## Problem to solve
From the data below, restate every line word for word.

* * * * *

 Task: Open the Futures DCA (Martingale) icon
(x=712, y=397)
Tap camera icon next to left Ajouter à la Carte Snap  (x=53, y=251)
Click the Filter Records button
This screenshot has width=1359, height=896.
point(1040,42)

* * * * *

## Response for this exercise
 Task: Open the Futures DCA (Martingale) icon
(x=712, y=397)
Tap camera icon next to left Ajouter à la Carte Snap  (x=53, y=251)
Click the Filter Records button
This screenshot has width=1359, height=896.
point(1040,42)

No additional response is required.